4.8. MicroRNA Analysis

The entire process of MicroRNA (miRNA) analysis was performed by eBiogen Inc. (Seoul, Republic of Korea), as described previously [24]. Briefly, total RNA was extracted from NF-exo and SF-exo. RNA quality was assessed, and library construction and sequencing of control and RNAs samples were performed using the NEBNext Multiplex Small RNA Library Prep kit (New England BioLabs, Ipswich, MA, USA) according to the manufacturer’s instructions. Quantile normalization was used to compare the miRNAs derived from SF-exo and NF-exo. miRWalk 2.0 was used for miRNA target prediction.

4.9. Statistical Analyses

SPSS Statistics (version 24.0; SPSS, Inc., Chicago, IL, USA) was used for statistical analyses. Results are presented as means ± standard deviations. Comparisons of the three groups were performed using the Kruskal–Wallis one-way analysis of variance (ANOVA) test. Subsequently, the Mann–Whitney U test was used for pairwise comparisons.
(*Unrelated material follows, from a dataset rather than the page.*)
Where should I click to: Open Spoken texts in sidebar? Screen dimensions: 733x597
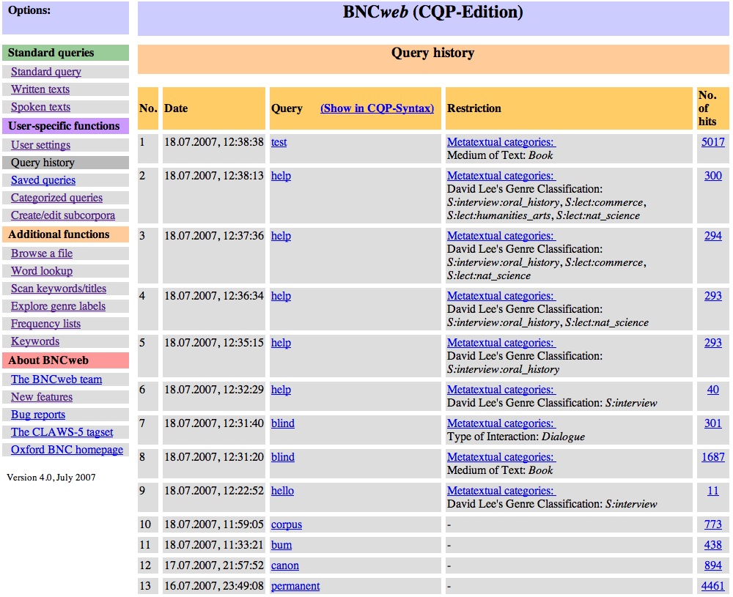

Statistical significance was set at p < 0.05 or 0.01.

5. Conclusions

Our data revealed, for the first time, that HTSF-exosomes suppress the cell growth and melanin synthesis in NHEMs. This effect was attributed to the decreased expression of the transcription factors Pax3, Sox10, and MITF, as well as the melanin synthesis regulatory enzymes TYR, TRP1, and TRP2. Additionally, in NHEMS, several signaling pathways, including the Smad-dependent, Smad-independent, and STAT pathways, were affected by the treatment with HTSF-exosomes. Such molecular evidence may provide new insights into the pathological role of HTSF-exosomes in the hypopigmentation in post-burn HTSs, the development of therapies targeting the exosome production or release from HTSFs, and innovative therapeutic strategies for hypopigmentation in post-burn HTSs. Moreover, HTSF-exosomes represent a promising therapeutic strategy for treating hyperpigmentation disorders.